というかその表情はやめて欲しい。脳内審判がレッドカードで即退場だ何だと叫びまくっているし。
「嫌いなわけないけどさ…ホラ、順序とかそう言うのってあるじゃん」

沙良はため息を吐くと痺れた状態で、ベッドに転がっている俊彦の服を強引に剥ぎ取った。
なんかマズったかと俊彦はヒヤリとする。

「おい沙良!?」
「私はもう5年間も待ったんです、もうこれ以上は待てません」
「だからって―――むぐ!?」
なおも言い募ろうとした俊彦だが、唇を唇でふさがれ、舌を舌で絡め取られた。
前述のとおり、俊彦は彼女いない歴を常に更新中の少年だった。必然、これがファーストキスになる。
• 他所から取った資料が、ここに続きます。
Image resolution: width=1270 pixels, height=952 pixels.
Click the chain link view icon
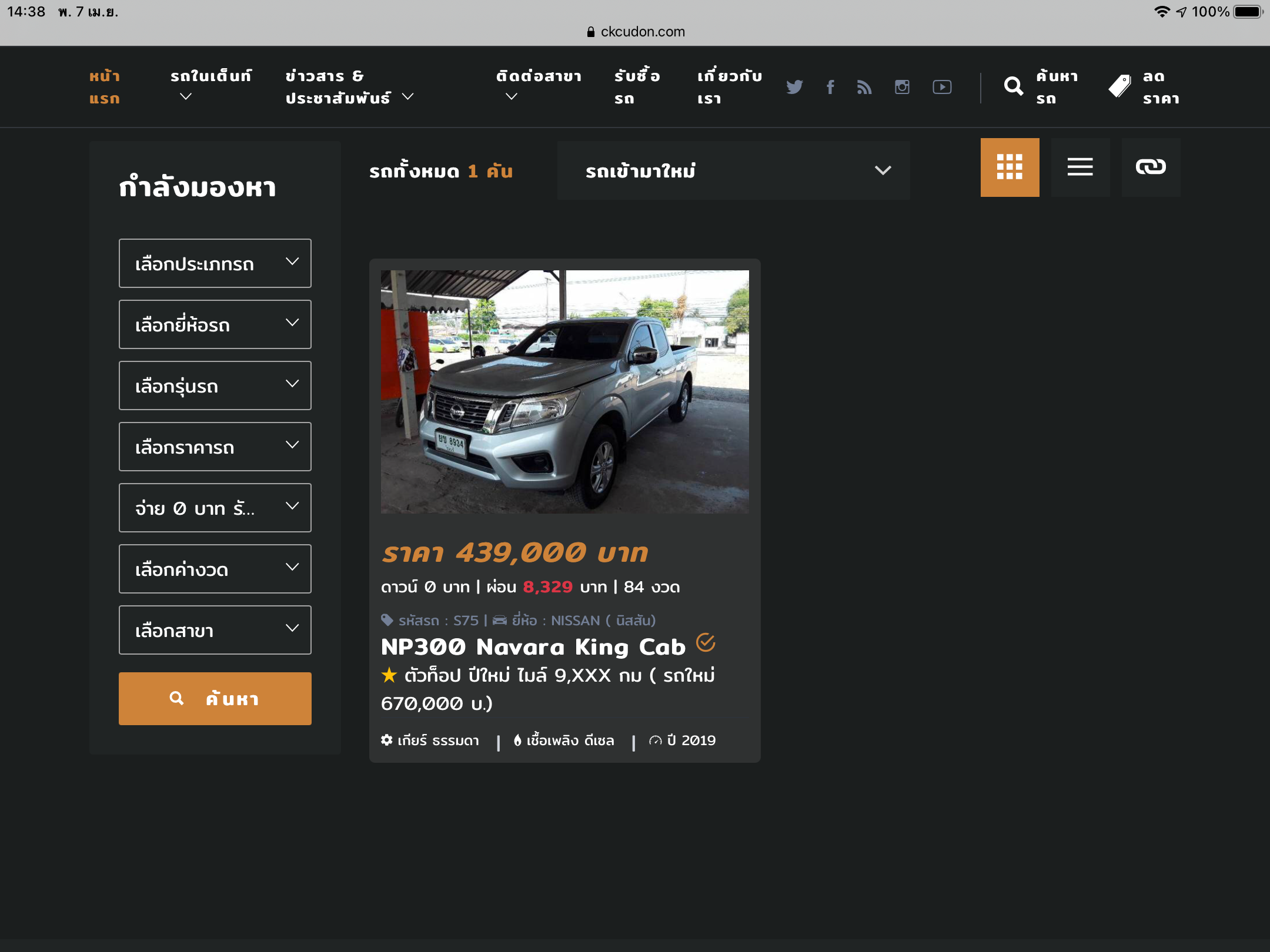(x=1151, y=167)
酸素の補給すらぎこちないのはいたしかたないだろう。肉厚の舌で舌を押さえ込まれ、酸欠を訴えようにも、手や足はまだ痺れていて抵抗もできない。
意識が遠のき、酸素の足りなくなった脳は、理性を総動員させるといった命令も下せない。
俊彦自身が反応を始めたのも仕方なかった。
沙良が俊彦の口内から舌を引く。銀色のアーチがかかったが、途中で切れて、露出された俊彦の胸板に落ちる。
くるりと沙良が顔を反対方向へ向け、俊彦のパジャマの隆起した場所に触れる。
「沙良、もう―――」
「おかしな事言わないで下さい俊彦さん。あなただって、こんなに悦んでるじゃないですか」
そういって、生地越しに肉棒を撫でる沙良。そのむず痒いような感覚に、俊彦の愚息はバカ正直に反応した。
「う…」
何も言い返せなくなる俊彦、不甲斐無いと感じつつも、最初程止めようと言う気持ちが起こらない事を、自分でも実感している。
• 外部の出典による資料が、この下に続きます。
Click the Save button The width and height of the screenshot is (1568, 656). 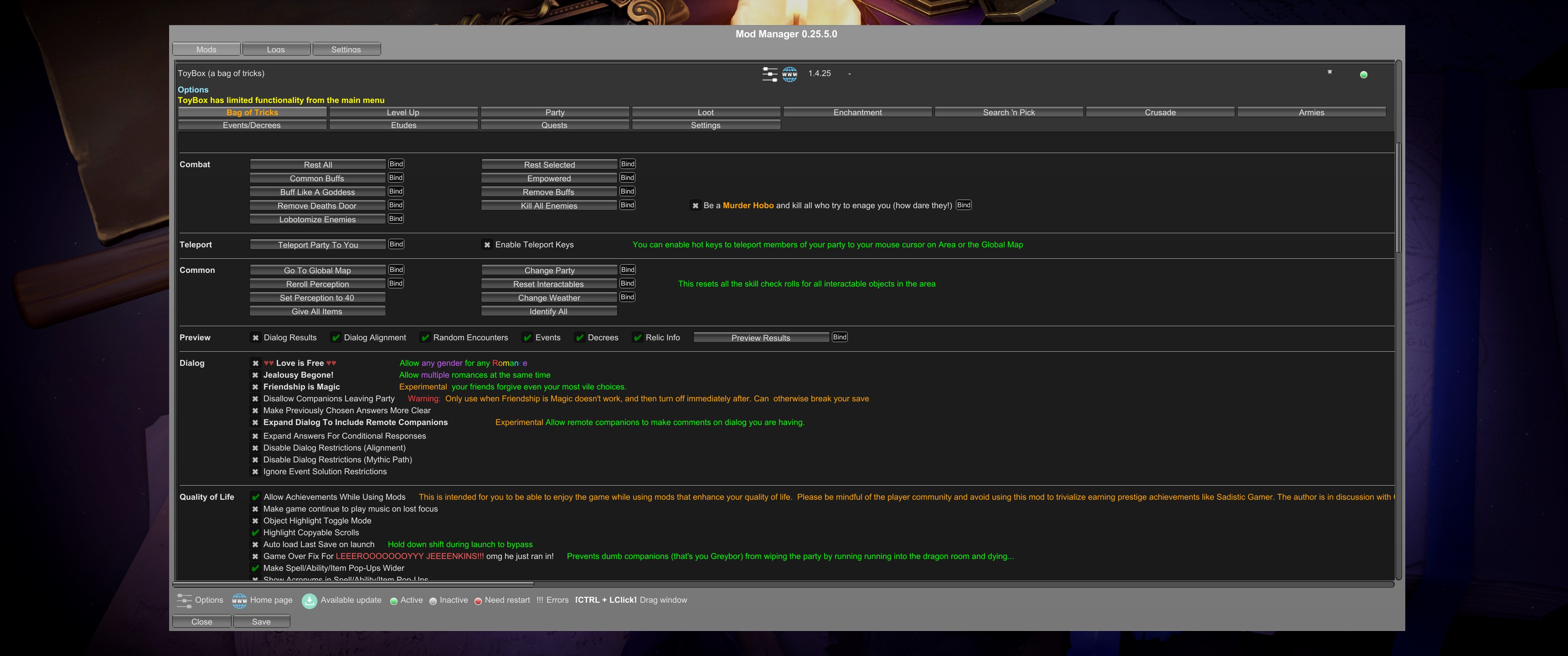coord(261,621)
俊彦が逡巡する間に、するすると服を脱ぎ捨てる沙良。全裸になると、俊彦の腹の上に跨って自分で自分の秘所を弄ぶ。
5年越しの思い人の前、というか上で自慰にふけるという行為が、沙良に倒錯的なまでの喜悦をもたらし、沙良自身が驚くほどの蜜を分泌する。
「これだけ濡れてれば、多分大丈夫ですよね」
「ちょい待て沙良!さすがにそれはマズいだろ!?」
「でも俊彦さんの体は涙を流して悦んでますよ?」
「自分の上で自慰されて反応しなかったら俺は不能だわ!!」
「嫌だったら体で抵抗してくださいよ、こんなに悦んでるこの体で」
そう言いながらパジャマを脱がす沙良、先程沙良が言ったとおり、
俊彦のナニは涙を流して、物欲しそうに鎌首をもたげていた。うわーい説得力ゼロだ、あはははは。

二度、三度となで上げ、自分の秘所にあてがう沙良。すう、と一呼吸おいて、一気に腰を落とし、根元まで飲み込む。
衝撃、今の俊彦の心境を表すのはその言葉だろう。衝撃の内容はいろいろ、「まさかこんな突然に脱童貞っすか」だとか、「つか逆レイプで脱童貞かよ」とか、「へぇ~、ナカってこんなんなんだ」とか色々。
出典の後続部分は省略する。